§ Text to read
Trees and Hedges

 Early last year, I started working with an Arborist, so now as well as gardening, consultation, teaching and writing, I do trees! *laughs*

We work on small to medium sized domestic trees, ie trees which are not much higher than the eaves of a normal house: we also do hedges.

Our philosophy is to treat trees with respect: we prune them carefully, appropriately, and wherever possible we use hand tools, instead of reaching straight for the chainsaw.

When we need power tools, however, we use them: and most of ours are electric, so they are considerably quieter than stinky old petrol-powered ones, which is nicer for you and your neighbours, and - arguably - better for the environment.


Debris from our work is put through our chipper - which is, of necessity, petrol-powered, and is a beast! -  and we leave you with a pile of useful wood chip, which is great for mulching the beds, absorbing mud on over-trodden grassy paths, or just leaving to rot down.

§ Records for the task
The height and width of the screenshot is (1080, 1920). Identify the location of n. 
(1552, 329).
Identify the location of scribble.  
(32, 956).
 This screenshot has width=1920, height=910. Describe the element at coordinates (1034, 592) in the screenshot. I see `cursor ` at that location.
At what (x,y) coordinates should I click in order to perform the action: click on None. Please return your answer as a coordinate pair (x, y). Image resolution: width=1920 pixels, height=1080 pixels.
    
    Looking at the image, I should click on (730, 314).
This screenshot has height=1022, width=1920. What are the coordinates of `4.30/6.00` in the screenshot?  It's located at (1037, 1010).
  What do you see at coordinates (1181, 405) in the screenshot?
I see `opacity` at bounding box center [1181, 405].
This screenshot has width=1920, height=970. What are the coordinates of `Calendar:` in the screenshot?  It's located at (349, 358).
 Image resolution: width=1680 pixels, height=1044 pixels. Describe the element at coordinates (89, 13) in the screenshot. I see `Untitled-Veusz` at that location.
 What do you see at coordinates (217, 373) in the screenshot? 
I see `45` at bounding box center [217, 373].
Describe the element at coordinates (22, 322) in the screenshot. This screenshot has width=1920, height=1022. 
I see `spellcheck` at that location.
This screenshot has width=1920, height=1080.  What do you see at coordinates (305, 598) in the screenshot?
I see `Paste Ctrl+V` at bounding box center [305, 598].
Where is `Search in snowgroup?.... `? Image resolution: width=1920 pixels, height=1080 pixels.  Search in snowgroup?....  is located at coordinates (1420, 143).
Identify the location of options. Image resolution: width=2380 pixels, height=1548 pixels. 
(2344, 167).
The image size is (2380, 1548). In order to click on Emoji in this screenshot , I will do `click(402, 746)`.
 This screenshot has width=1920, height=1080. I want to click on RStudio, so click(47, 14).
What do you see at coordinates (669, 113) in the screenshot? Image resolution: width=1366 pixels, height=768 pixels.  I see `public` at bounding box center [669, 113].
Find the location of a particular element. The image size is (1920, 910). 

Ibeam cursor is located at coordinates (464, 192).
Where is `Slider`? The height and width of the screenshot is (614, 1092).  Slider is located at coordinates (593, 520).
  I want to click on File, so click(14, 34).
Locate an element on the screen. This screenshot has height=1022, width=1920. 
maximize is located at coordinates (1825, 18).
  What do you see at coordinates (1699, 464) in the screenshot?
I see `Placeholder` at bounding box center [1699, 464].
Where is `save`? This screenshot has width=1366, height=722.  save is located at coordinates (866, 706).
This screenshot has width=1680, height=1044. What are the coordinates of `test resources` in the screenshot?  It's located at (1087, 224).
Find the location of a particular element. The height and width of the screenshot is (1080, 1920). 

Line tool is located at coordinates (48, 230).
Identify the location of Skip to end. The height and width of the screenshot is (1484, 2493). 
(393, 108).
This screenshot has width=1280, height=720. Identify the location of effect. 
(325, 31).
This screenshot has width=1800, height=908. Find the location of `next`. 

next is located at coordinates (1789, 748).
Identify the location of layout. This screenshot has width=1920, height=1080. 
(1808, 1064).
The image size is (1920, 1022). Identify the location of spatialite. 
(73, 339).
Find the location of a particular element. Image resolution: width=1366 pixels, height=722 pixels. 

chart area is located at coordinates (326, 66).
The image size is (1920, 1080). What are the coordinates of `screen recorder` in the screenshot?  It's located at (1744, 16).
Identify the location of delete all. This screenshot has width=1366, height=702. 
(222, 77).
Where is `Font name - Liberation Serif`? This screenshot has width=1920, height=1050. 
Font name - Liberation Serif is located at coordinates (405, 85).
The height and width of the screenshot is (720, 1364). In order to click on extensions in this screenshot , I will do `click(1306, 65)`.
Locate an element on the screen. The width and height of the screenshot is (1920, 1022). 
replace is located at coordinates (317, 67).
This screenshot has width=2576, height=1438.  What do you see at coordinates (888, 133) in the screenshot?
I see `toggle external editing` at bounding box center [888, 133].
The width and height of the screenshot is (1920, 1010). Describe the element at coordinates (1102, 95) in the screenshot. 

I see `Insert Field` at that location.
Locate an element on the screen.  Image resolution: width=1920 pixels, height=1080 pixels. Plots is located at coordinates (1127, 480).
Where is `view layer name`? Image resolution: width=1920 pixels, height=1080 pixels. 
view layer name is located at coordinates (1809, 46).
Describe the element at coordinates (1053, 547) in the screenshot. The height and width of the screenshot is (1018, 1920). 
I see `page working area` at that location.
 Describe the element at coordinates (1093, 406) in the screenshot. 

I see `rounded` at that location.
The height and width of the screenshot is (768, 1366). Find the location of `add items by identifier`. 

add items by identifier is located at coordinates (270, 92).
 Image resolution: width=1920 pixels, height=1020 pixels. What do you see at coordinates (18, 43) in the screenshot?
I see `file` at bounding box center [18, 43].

§ Written task A
Extract the passage of the text on trees and hedges from "Our philosophy is" up to and including "for the environment.".
§ Written task B
Please give the records from the line with "Identify the location of delete" up to and including the line with "center [888, 133]." again, replacing "width" with "breadth" and leaving everything else unchanged.
The text on trees and hedges and the records are two separate pieces of material.

§ Correct answer A
Our philosophy is to treat trees with respect: we prune them carefully, appropriately, and wherever possible we use hand tools, instead of reaching straight for the chainsaw.

When we need power tools, however, we use them: and most of ours are electric, so they are considerably quieter than stinky old petrol-powered ones, which is nicer for you and your neighbours, and - arguably - better for the environment.

§ Correct answer B
Identify the location of delete all. This screenshot has breadth=1366, height=702. 
(222, 77).
Where is `Font name - Liberation Serif`? This screenshot has breadth=1920, height=1050. 
Font name - Liberation Serif is located at coordinates (405, 85).
The height and breadth of the screenshot is (720, 1364). In order to click on extensions in this screenshot , I will do `click(1306, 65)`.
Locate an element on the screen. The breadth and height of the screenshot is (1920, 1022). 
replace is located at coordinates (317, 67).
This screenshot has breadth=2576, height=1438.  What do you see at coordinates (888, 133) in the screenshot?
I see `toggle external editing` at bounding box center [888, 133].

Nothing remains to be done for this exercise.